I’ve always loved watching short animated films, but it wasn’t until Autumn was having difficulty adjusting to our new home that I began binging them. In search of something comforting and familiar, I ordered Disney Plus. Cuddling on the couch with her favorite movie, Frozen, was the perfect antidote. It was meant to be showing for one night only, but due to audience demand, it ran much longer.
“I watch Elsa Anna?” Autumn would say.
Her daily diet included lots of outdoor play, some cooking and other sensory activities, and just a pinch of screens. But just as eating different foods is healthiest, I decided her sprinkle of media needed variety. Although hesitant at first, sampling classics like Peter Pan in tiny bites before dismissing them in favor of her usual, she finally bought into the animated clips with a series starring Dug, the dog from the movie Up. His slobbering and digging reminded her of our pup, and she was hooked. These days, Frozen has melted into oblivion, and we cozy up to shorts where umbrellas fall in love, and lost and found objects teach lessons. We see clouds creating babies and paper airplanes playing matchmaker. Each clip is poignant and inspiring, indulgent in theme topics like acceptance and survival. We’ve watched so many, I’ve become, in my mind, the director of my own mini cartoon.

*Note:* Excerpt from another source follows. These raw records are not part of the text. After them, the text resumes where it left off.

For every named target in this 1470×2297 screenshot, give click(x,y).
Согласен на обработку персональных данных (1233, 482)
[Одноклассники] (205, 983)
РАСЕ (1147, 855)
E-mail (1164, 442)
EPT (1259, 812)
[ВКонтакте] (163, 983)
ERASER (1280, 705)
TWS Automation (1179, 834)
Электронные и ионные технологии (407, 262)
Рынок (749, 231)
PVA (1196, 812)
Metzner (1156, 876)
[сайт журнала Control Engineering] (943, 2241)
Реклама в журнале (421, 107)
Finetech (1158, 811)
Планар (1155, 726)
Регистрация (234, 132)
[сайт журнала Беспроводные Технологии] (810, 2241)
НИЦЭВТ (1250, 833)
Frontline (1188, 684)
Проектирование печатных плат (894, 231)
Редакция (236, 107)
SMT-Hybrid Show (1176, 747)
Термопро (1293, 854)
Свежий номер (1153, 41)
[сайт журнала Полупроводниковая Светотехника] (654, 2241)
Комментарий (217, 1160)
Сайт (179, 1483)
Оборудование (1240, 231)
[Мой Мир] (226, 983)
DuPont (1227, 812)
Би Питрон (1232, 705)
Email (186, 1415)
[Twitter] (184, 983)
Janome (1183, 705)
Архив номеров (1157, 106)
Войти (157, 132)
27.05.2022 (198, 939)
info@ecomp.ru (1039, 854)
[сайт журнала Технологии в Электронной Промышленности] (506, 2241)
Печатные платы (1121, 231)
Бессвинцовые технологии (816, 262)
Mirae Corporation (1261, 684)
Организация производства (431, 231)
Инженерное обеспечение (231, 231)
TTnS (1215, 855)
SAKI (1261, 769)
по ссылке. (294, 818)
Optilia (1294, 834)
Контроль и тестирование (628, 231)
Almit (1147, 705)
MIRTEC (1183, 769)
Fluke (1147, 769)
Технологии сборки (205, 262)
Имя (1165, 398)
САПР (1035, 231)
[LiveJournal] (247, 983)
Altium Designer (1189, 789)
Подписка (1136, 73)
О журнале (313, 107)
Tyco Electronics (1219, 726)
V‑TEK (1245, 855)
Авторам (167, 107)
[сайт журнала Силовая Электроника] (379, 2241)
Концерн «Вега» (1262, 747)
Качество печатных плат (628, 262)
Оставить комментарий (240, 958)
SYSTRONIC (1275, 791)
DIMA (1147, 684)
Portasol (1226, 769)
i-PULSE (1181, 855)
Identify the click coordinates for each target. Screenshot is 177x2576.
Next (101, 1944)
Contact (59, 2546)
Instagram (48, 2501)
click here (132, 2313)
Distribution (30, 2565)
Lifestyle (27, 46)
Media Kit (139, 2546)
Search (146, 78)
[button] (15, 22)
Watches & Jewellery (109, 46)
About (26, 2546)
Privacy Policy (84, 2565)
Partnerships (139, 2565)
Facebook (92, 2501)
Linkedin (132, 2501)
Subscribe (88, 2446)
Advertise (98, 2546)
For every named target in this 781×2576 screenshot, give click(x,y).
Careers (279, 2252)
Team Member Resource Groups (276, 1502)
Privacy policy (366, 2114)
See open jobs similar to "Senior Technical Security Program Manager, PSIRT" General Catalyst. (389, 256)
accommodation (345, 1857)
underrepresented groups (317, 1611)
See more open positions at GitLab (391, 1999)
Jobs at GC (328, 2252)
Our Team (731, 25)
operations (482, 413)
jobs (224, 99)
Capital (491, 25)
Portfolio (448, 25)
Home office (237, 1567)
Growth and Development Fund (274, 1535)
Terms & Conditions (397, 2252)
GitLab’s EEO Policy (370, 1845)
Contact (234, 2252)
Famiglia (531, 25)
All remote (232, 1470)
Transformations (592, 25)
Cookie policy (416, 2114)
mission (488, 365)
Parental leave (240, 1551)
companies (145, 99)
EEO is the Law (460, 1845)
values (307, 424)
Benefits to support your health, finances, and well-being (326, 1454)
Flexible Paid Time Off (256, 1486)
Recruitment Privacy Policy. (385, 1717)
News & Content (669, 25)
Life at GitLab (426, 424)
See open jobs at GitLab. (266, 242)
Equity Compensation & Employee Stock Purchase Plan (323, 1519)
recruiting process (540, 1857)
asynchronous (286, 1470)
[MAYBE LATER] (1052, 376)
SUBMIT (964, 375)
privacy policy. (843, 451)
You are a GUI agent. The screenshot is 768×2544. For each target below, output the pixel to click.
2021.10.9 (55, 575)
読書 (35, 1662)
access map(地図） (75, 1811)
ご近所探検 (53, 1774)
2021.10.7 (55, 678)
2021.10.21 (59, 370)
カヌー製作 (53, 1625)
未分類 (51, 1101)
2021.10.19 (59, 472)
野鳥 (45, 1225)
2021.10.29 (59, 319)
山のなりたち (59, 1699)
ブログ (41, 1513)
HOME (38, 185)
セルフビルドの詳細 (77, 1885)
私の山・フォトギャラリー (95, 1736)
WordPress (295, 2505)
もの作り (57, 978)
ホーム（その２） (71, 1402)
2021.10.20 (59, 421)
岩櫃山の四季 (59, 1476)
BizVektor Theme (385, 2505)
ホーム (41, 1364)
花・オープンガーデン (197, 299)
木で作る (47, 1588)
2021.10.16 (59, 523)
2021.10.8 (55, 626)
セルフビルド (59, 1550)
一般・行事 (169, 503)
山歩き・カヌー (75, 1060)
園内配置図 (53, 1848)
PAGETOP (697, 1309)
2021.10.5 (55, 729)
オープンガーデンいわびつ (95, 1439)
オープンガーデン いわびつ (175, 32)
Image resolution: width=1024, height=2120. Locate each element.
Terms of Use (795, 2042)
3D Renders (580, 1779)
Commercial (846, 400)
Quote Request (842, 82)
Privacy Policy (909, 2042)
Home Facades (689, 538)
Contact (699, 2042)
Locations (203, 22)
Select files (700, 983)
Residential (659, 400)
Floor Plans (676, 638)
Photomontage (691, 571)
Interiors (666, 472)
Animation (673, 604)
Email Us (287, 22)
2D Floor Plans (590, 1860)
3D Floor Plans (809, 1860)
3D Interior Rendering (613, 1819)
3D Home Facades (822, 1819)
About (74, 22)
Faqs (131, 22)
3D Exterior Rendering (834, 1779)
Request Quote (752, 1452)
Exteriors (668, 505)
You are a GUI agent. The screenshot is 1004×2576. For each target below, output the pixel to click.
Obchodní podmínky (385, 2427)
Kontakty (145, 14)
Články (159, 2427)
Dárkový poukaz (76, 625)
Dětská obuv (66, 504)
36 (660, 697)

In my movie, I’m with Autumn. We’re running toward rainbows, skipping through sunflowers. It’s too good to be true, this mother/daughter relationship. A dark cloud with ‘back-to-school’ written on it looms in the distance as we rest near a pond. While throwing pebbles, I notice another mom at the water’s edge wearing a rock, at least two carats, perhaps three, and a thought bubble forms above my head. I imagine her driving home in her Mercedes, arriving and kissing her husband just as the maid sets on the table parmesan crusted salmon. The same day I start back at work, she sees her children off to school and heads to yoga, then the spa.
And while these thought bubbles show these images from my brain, they are floating above the reality of what is happening in this woman’s life. Yes, she’s in a Mercedes, but on the way home, she speaks to the doctors about her mother’s cancer. She greets her husband at therapy, then relieves the babysitter and eats leftover pizza for dinner.
My film, just like life, is riddled with dramatic irony. If only my character knew the woman’s reality.
At the end, we see dozens of people sleeping in their own houses, thoughts expanding on peoples’ lives whom they assume have it easier, better, but the audience sees the truth.
Of the dozens of shorts Autumn and I have watched, I think of my own the most. There are so many things about me that those who only see photos on my social media would never know. There are no pictures of four-year old me shaking with anxiety fearing death or sitting on the steps of my sorority, wondering when things would get easier. And for sure there’s nothing showcasing my loneliness in my 30s. These times, these emotions, are just as much part of the human experience as the victories and smiles, but they are far underrepresented.
And so, as I prepare my classroom, I catch my mind wandering toward the fountain where my coins carry wishes for more time and different circumstances, and I remind myself that even then, there’d be hardships. I internalize my motivational posters, meant for students, but relevant to all: A positive attitude will lead to positive outcomes; It doesn’t get easier. You get stronger.; and Difficult roads often lead to beautiful destinations. And I take in each moment with Autumn, appreciating the way she makes faces at her reflection in the bathtub faucet and strums her ukulele while singing the alphabet song.